— Begin Article —

This repository contains the python scripts of the CALC-workflow and the tutorial. The CALC-workflow was presented at Workshop: Workshop : Recent Advances in Comparative Linguistic Reconstruction (London, UK), therefore, the presentation slides can be found in the workshop> slides folder.
You can find data in the workflow folder.
File | Stage |
---|---|
D_Chen_subset.tsv |
Raw data to machine readable data |
D_Chen_partial.tsv |
Machine readable data to partial cognate |
D_Chen_structure.tsv |
Partial cognate to template-based alignment |
D_Chen_crossids.tsv |
Template-based alignment to strict cognates |
D_Chen_patterns.tsv |
Strict cognates to Sound correspondence pattern |
File | Supplementary |
---|---|
D_Doculects.tsv |
The metadata of the selected languages |
profile2.tsv |
An example of orthography profile for the template-based alignment |
You can find all the python scripts in the workflow folder.

— End Article —

Problems >>
A. In the CALC-workflow repository description, which file holds the metadata of the selected languages?
B. Write the next few sentences of the CALC-workflow repository description, starting after its last line.

— Begin Data rows —

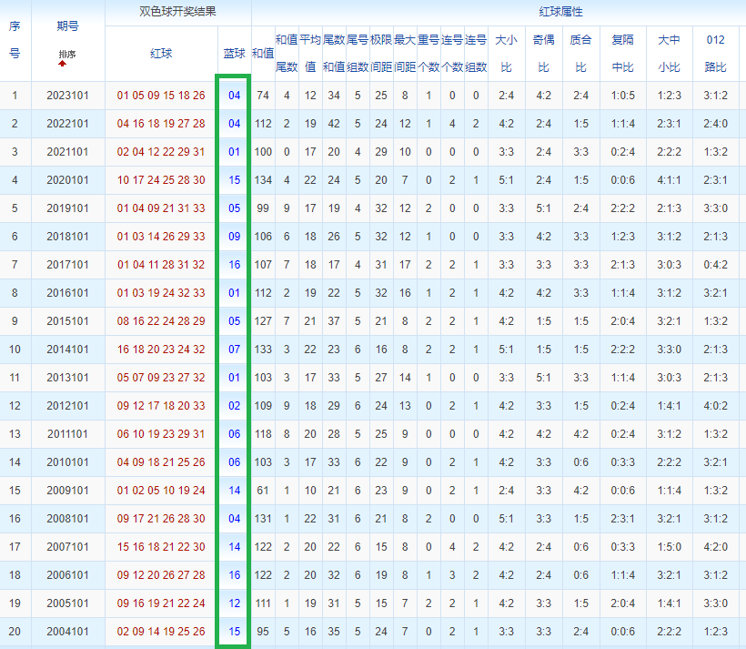Image resolution: width=746 pixels, height=649 pixels.
Task: Click issue number 2004101 in last row
Action: click(x=67, y=632)
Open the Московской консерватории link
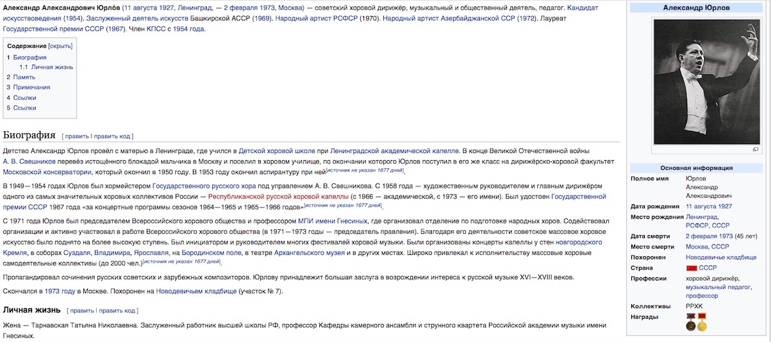Viewport: 771px width, 342px height. (x=48, y=172)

— End Data rows —

Responses for each task >>
A. D_Doculects.tsv

B.
Python script | Functions | Manuscript |
---|---|---|
1_lifting.py |
From raw data to tokenized data | 3.2.1 |
2_partial.py |
From tokenized data to cognate sets | 3.2.2 |
3_alignment.py |
From cognate sets to alignments | 3.2.3 |
4_crosssemantic.py |
From alignments to cross-semantic cognates | 3.2.4 |
5_correspondence.py |
From ross-semantic cognates to sound correspondence patterns | 3.2.5 |
P_validate.py |
The python script to generate a distance matrix | Discussion |
You can find handout.pdf
in the workshop > handout folder.
The presenation slide is in HTML format, please find slides.html
in the workshop > slides folder.